Moscow was ranked 20th among 27 world capitals covered by a PricewaterhouseCoopers survey.

Russia’s capital followed Shanghai in the overall “The city of opportunity” ranking, that considered 10 indicators including intellectual capital and innovation, technology readiness, ease of doing business, sustainability and the natural environment, as well as costs.

New York and London lead the overall scoring, with emerging cities like Shanghai and Beijing becoming economically closer to the leaders. Beijing takes the honors in the ‘Economic Clout’ category.

In terms of foreign direct investment and economic growth Moscow outpaced Hong Kong and Abu Dhabi, taking the 5th position in capital investment ranking. The city is also home to big business, as it hosts the 8th largest number of Global 500 companies. In terms of GDP growth Moscow ranked 12th in the survey.

The global appeal of the Russian capital is growing, as the city’s gateway indicator was among the best performing. This is a new category that measures a city’s global connectedness and attraction and looks at things like hotel rooms, international tourists, aircraft movements and passenger flows.

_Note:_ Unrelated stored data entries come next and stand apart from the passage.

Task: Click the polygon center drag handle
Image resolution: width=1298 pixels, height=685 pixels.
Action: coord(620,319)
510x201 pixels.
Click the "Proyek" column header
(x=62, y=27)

The over side of the coin, however, was Moscow’s high cost of living, coupled with poor health, safety and security indicators. The city became the 9th most expensive place in terms of rent. The average price of a single – room flat in the center of Moscow centre is about $1,000 per month.

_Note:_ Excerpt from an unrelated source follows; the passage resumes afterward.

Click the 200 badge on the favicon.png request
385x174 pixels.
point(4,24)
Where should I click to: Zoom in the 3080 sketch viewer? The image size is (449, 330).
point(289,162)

“Moscow’s economic growth, technological readiness and highly educated population must contribute to further success in the city ranking. Meanwhile, the necessity to improve infrastructure, the business environment, as well as the city`s global connectedness are evident and crucial to Moscow’s image and global reputation in the future”, commented Ekaterina Shapochka, Government & Public Sector Services Leader in PwC Russia

PwC also took a look ahead, and projected 3 forecasts for 2025 based on different “what if” models. Moscow didn’t fare well in any of them.

The spread of protectionism among world capitals will make everybody suffer, the audit and consultancy company said. If knowledge, technology and travel connections become the main economic drivers, then London, Tokyo, New York, Seoul and Paris will be in front. Should quality of life drive the economies, Stockholm, Sydney, Paris and San Francisco will have the fastest GDP growth.

Another rating – Doing Business – calculated by the World Bank for Russia as a whole, where Moscow and St. Petersburg are far ahead of other country’s regions, placed the country in 120th position out of the total 183 economies.